SIN MOVERSE
La gracia del viaje en tren está en esa sensación de moverse sin moverse, viendo el mundo por las ventanas de los vagones. Aparecen y desaparecen tan pronto pueblos de casitas redondas y techos cónicos de paja como pequeñas ciudades de chapa, como barriadas empobrecidas de América Latina y otras de chalets floridos que parecen injertos de la lejana Europa. Se ven niños en uniformes escolar que saludan desde las rutas, y otros que miran el tren con dureza en los ojos… Atajos de un país complejo y herido por una historia cruenta que se dejan apenas entrever.
Las paradas no dan mayores acercamientos a la realidad. El tren es un mundo artificial y de la misma manera que su ambientación enmarca la vida a bordo entre códigos victorianos, su realidad es una burbuja que cuida y aísla celosamente a los pasajeros.
El primer día transcurre a bordo y sirve sobre todo para ambientarse. Recién el segundo se programa la primera parada. Es un clásico africano: un safari de avistaje de animales en la reserva privada de Nambiti. Se desembarca en medio de la sabana, donde una fila de vehículos y sus rangers (así llaman a los guías de las reservas) esperan a los pasajeros. El contacto se limita a un par de consignas de seguridad e indicaciones sobre los hábitos de la fauna. La meta es cumplir con el ritual de los Big Five, tratar de ver durante una sola salida a las cinco especies de grandes mamíferos que eran un peligro para los cazadores de antaño: el léon, la pantera, el búfalo, el rinoceronte y el elefante.
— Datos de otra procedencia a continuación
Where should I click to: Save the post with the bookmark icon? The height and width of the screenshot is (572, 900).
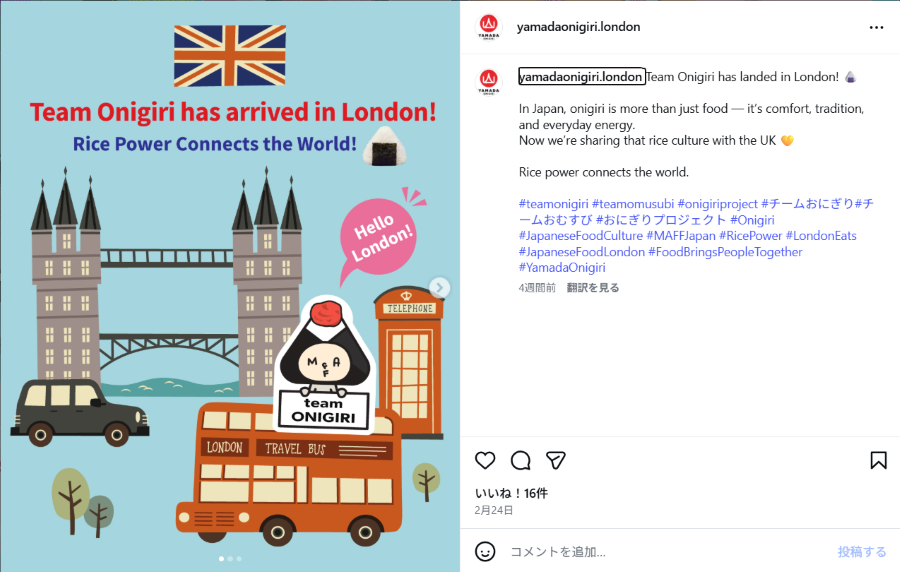click(x=878, y=460)
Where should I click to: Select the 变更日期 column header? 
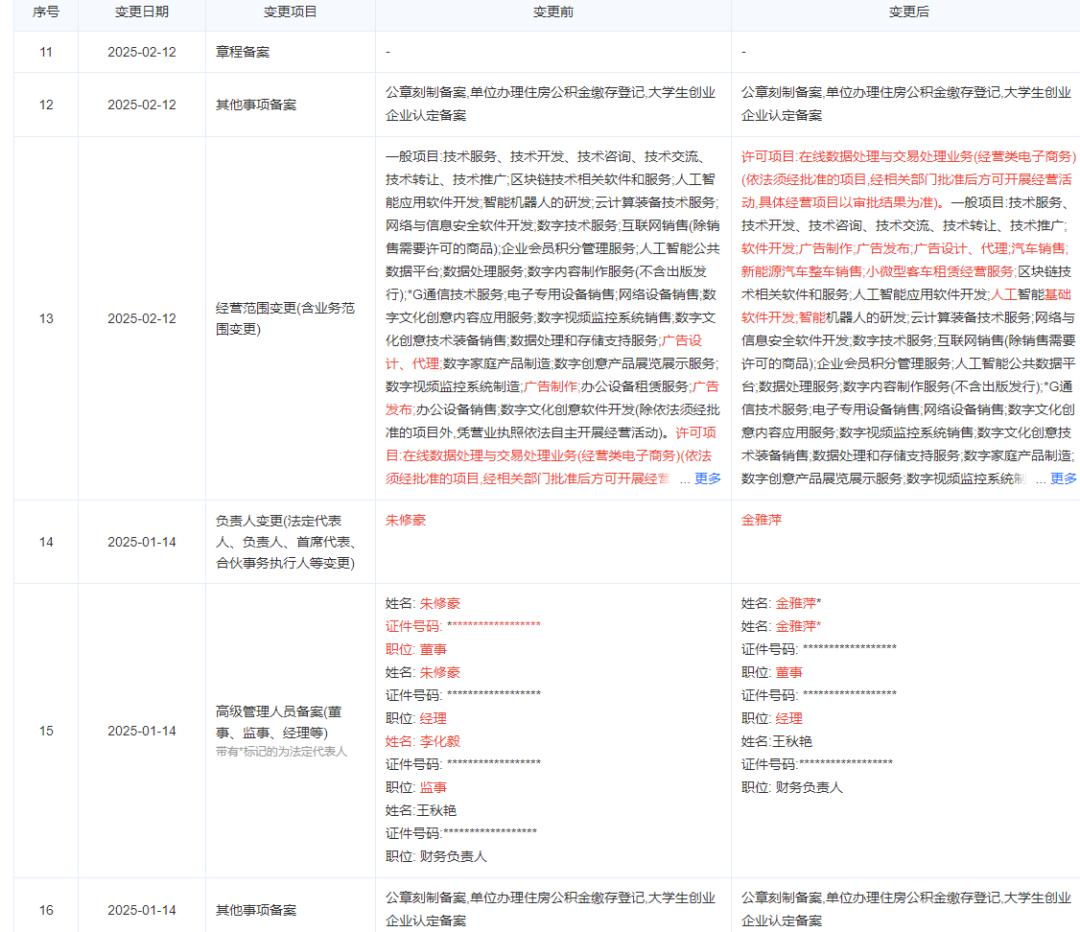[x=141, y=13]
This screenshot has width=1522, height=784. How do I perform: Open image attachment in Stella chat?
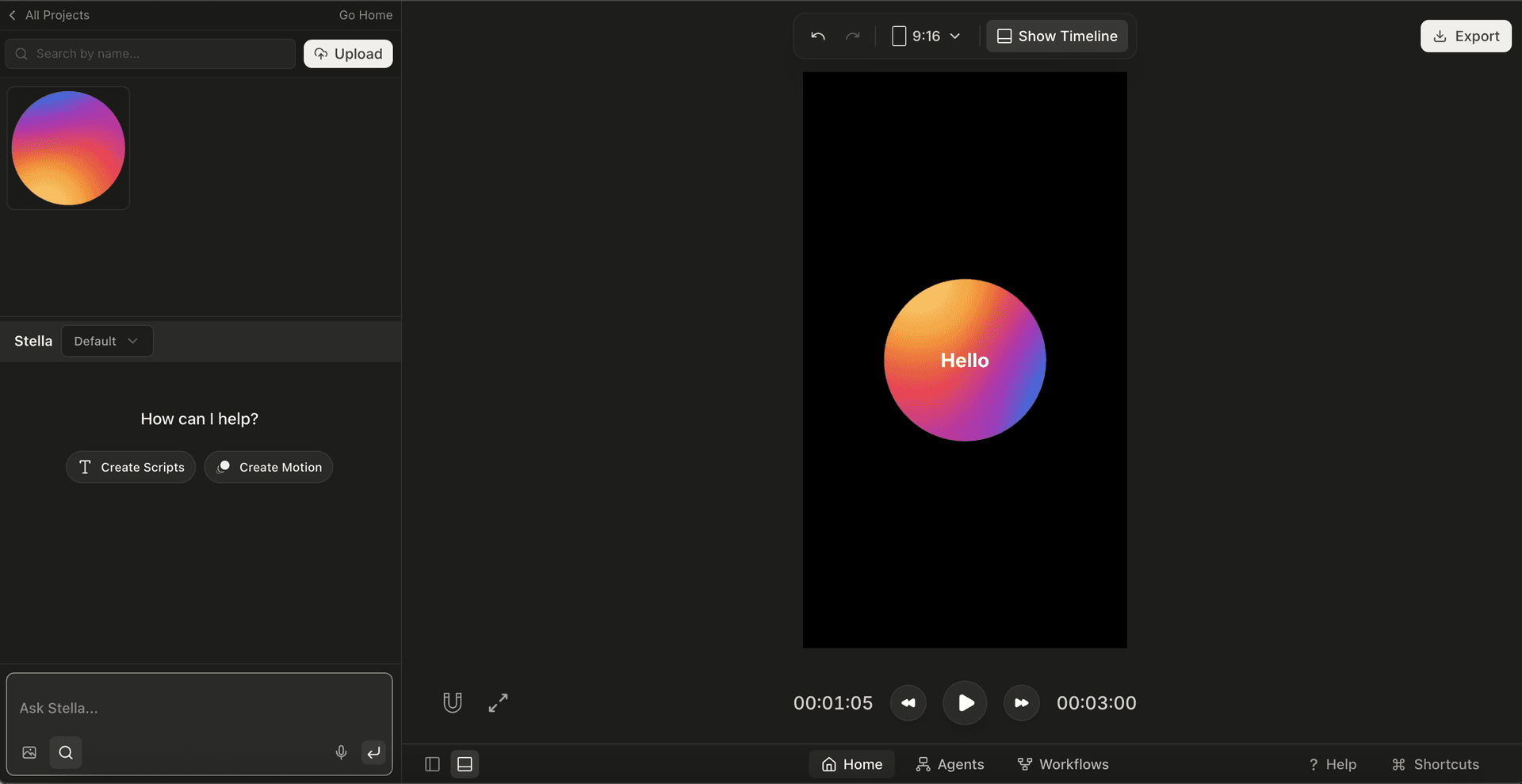(x=29, y=752)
Es como en los álbumes de figuritas: algunas son más fáciles de conseguir que otras. Y muchas veces falla el encuentro con las panteras, el más escurridizo de estos cinco. El mismo día, por la tarde, se programa la segunda parada y es a elección: otro safari (que no se recomienda por la hora, en el momento de más calor vespertino) o una charla con un historiador local frente a las montañas donde se libraron batallas entre bóers e ingleses a principios del siglo XX. La tercera parada, en Pietermaritzburg, ocupa la mañana del tercer día. Es una visita al taller Ardmore Ceramics, cuyas figuras de animales se venden en las tiendas de decoración de Johannesburgo y del Cabo. Su creadora, Fée Halsted, recibe en el gran salón de venta y recuerda su trayectoria desde Zimbabwe hasta esta región de colinas y arroyos del Natal. Habla de los artistas que recibe en formación como de sus “negritos”, con un tono paternalista, aunque reconoce que la fama de su taller se la debe principalmente a ellos y sus inspiradoras culturas.